We describe a purified ubiquitination system capable of rapidly catalyzing the covalent linkage of polyubiquitin chains onto a model substrate, phosphorylated I kappa B alpha. The initial ubiquitin transfer and subsequent polymerization steps of this reaction require the coordinated action of Cdc34 and the SCFHOS/beta-TRCP-ROC1 E3 ligase complex, comprised of four subunits (Skp1, cullin 1 [CUL1], HOS/beta-TRCP, and ROC1).
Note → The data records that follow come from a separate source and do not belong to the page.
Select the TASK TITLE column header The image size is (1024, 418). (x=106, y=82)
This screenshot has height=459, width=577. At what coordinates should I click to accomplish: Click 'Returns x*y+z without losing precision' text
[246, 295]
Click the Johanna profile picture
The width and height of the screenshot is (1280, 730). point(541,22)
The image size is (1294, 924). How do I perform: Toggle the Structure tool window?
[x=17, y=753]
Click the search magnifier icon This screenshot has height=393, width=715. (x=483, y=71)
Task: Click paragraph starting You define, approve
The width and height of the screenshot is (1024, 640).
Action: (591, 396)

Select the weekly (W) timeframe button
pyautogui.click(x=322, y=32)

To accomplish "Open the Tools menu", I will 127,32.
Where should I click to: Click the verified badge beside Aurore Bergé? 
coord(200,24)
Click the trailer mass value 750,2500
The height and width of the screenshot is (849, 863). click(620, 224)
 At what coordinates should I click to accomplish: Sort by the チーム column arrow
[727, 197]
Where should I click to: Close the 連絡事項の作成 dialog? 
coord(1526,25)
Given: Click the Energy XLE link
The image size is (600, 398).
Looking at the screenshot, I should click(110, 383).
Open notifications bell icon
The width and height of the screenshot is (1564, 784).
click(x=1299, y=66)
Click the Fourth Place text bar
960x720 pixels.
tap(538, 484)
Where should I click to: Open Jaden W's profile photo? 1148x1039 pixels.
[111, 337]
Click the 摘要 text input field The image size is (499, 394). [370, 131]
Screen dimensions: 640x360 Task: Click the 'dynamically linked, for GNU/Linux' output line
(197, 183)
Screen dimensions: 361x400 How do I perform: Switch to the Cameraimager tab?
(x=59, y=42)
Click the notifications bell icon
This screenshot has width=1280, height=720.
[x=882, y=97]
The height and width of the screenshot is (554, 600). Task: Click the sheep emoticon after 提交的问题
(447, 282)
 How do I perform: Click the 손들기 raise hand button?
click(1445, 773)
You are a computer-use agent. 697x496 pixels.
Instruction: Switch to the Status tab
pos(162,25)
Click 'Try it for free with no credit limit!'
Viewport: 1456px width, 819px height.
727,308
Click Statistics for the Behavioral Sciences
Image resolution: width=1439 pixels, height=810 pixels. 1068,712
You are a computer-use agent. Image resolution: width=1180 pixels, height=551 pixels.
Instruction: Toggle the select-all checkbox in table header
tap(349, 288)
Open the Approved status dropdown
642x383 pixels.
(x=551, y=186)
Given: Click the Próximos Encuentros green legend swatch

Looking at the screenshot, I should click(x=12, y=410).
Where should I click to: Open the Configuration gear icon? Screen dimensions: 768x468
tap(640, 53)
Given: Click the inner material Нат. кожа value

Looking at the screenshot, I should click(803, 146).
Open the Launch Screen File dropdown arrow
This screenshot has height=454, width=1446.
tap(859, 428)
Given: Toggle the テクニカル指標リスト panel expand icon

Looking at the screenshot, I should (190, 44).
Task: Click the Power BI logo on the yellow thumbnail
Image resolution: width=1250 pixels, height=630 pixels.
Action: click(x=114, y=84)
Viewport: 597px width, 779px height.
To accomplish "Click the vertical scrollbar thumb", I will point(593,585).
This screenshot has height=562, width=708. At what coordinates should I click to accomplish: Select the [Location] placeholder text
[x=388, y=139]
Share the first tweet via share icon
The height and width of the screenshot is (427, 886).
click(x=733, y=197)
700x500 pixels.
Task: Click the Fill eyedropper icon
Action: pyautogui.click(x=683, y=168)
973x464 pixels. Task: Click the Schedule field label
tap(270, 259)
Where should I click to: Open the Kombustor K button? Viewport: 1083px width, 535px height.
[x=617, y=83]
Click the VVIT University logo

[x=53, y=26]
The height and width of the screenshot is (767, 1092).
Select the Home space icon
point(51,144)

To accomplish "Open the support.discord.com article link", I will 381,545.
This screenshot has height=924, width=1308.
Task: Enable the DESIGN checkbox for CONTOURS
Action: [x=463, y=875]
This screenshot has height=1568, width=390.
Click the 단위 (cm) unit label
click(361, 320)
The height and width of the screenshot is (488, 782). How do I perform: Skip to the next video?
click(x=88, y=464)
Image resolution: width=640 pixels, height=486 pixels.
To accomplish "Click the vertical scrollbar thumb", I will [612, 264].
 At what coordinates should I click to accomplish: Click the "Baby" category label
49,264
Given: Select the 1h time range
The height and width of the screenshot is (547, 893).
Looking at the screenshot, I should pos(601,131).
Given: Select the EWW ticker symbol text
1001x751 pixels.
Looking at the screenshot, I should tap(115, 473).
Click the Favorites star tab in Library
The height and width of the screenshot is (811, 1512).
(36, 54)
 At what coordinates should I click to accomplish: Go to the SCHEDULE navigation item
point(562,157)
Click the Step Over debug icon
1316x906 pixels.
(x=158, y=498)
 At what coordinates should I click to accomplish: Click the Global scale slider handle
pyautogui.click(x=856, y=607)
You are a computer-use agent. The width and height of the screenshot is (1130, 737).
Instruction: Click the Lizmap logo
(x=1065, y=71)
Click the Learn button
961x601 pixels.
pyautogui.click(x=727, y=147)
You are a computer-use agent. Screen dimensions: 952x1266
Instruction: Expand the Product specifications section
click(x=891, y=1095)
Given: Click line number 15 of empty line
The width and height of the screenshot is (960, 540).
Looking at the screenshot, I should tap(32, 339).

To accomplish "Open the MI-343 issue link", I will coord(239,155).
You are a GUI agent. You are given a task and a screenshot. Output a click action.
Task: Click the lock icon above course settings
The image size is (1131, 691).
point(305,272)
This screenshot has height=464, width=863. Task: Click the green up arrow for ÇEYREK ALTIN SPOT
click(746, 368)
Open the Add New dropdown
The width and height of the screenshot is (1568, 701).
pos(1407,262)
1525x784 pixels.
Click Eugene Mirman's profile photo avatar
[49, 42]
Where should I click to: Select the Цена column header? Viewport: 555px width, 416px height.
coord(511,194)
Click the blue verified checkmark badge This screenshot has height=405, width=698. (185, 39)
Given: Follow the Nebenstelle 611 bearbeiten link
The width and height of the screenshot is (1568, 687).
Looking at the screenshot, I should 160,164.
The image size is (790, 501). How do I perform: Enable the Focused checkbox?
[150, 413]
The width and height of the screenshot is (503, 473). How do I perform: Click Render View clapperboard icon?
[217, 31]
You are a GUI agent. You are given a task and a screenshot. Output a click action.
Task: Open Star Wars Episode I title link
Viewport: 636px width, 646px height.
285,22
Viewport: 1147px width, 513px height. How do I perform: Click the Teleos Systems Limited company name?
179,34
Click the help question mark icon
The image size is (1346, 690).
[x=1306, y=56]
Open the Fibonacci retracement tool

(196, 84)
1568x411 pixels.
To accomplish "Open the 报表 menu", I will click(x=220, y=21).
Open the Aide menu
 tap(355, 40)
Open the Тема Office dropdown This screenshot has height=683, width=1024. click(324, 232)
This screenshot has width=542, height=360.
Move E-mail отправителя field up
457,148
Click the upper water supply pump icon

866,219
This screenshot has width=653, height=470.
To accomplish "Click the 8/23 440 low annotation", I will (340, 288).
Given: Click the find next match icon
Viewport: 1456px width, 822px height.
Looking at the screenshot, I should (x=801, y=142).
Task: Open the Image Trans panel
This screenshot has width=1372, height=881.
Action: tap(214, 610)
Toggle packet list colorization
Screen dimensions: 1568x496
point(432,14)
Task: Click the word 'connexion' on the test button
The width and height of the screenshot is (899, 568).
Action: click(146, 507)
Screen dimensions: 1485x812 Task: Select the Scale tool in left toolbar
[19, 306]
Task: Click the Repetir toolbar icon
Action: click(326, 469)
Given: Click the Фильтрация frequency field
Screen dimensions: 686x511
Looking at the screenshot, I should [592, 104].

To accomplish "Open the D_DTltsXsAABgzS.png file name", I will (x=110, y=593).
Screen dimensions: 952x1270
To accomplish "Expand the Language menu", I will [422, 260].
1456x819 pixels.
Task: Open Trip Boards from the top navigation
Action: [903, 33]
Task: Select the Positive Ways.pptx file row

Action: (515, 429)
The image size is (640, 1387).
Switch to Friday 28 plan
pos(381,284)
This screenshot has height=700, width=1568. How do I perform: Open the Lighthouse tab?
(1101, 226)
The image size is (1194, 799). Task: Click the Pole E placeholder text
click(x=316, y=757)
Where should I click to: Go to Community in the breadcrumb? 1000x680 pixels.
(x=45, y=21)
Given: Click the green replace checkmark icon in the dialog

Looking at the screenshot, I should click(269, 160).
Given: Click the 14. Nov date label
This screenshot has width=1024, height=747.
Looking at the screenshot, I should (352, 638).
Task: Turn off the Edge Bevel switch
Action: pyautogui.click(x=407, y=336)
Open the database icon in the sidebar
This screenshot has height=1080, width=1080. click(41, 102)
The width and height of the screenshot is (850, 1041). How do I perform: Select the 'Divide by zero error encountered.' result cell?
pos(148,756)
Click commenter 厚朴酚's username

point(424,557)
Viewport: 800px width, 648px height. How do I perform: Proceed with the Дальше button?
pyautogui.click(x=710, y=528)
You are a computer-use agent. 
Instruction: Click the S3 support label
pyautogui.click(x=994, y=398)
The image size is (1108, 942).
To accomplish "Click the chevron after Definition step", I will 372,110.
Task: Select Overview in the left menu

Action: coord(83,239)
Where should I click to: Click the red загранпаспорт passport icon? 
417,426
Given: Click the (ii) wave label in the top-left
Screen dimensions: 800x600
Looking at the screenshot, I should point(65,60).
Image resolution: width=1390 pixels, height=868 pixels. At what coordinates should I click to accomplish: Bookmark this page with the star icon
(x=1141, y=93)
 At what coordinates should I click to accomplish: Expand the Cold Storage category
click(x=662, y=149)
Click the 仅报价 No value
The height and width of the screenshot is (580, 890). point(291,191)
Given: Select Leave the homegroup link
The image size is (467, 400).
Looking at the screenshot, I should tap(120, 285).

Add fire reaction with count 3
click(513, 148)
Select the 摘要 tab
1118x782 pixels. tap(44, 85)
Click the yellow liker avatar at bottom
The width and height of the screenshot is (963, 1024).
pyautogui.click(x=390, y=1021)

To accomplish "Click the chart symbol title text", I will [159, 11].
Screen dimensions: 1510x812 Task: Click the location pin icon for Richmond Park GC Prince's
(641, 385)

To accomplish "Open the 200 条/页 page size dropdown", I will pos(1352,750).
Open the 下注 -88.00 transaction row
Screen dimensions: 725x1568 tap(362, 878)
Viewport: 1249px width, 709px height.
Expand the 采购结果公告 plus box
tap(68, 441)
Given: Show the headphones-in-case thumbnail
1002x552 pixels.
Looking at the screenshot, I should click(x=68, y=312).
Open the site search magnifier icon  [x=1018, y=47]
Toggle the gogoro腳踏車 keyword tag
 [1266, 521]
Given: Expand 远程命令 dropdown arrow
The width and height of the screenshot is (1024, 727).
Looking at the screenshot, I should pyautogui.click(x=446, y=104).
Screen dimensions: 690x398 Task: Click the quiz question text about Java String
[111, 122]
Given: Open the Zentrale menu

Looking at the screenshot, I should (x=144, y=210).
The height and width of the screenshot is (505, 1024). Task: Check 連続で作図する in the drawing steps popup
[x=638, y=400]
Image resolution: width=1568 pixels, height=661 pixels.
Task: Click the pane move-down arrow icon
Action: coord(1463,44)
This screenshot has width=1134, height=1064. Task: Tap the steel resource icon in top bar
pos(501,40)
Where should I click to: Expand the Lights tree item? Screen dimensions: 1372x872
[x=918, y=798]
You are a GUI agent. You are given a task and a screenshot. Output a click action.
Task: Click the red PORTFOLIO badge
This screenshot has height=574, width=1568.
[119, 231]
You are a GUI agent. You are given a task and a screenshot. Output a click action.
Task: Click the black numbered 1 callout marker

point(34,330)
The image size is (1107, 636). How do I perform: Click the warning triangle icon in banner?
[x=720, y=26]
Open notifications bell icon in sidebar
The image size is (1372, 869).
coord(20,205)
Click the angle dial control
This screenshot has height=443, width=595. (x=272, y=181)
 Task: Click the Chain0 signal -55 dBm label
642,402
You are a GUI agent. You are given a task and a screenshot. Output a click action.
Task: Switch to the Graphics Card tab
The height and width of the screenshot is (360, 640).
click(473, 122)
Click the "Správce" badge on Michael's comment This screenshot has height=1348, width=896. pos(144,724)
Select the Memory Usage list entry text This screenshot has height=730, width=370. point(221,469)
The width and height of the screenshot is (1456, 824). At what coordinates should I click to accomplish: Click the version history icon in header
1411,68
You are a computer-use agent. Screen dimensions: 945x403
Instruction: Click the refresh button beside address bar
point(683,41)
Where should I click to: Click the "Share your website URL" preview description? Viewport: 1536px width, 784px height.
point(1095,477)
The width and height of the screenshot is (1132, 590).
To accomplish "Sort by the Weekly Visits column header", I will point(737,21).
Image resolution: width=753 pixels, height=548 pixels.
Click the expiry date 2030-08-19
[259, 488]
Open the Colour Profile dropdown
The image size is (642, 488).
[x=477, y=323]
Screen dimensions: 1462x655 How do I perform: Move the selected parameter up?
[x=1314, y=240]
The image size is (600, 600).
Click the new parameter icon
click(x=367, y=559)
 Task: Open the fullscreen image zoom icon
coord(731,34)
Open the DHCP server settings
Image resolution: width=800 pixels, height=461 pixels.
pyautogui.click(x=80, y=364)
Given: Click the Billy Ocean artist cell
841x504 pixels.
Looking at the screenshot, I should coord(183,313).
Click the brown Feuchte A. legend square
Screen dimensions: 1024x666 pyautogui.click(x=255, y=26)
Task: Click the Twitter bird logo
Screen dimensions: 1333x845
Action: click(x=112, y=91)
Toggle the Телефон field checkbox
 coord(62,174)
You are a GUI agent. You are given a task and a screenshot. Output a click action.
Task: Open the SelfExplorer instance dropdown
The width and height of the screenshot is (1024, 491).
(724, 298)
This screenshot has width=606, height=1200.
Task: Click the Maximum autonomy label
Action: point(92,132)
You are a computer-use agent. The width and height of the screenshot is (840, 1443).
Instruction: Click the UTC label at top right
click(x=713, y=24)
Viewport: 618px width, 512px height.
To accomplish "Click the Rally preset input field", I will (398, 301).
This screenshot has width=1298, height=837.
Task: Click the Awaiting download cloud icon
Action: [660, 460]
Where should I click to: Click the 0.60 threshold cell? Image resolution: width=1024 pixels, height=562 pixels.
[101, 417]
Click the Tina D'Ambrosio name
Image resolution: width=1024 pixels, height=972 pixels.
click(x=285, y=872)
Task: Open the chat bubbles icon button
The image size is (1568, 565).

Deletion analysis reveals that the N terminus of CUL1 is both necessary and sufficient for binding Skp1 but is devoid of ROC1-binding activity and, hence, is inactive in catalyzing ubiquitin ligation, Consistent with this, introduction of the N-terminal CUL1 polypeptide into cells blocks the tumor necrosis factor alpha induced and SCF-mediated degradation of I kappa B by forming catalytically inactive complexes lacking ROC1, In contrast, the C terminus of CUL1 alone interacts with ROC1 through a region containing the cullin consensus domain, to form a complex fully active in supporting ubiquitin polymerization, These results suggest the mode of action of SCF-ROC1, where CUL1 serves as a dual-function molecule that recruits an F-box protein for substrate targeting through Skp1 at its N terminus, while the C terminus of CUL1 binds ROC1 to assemble a core ubiquitin ligase.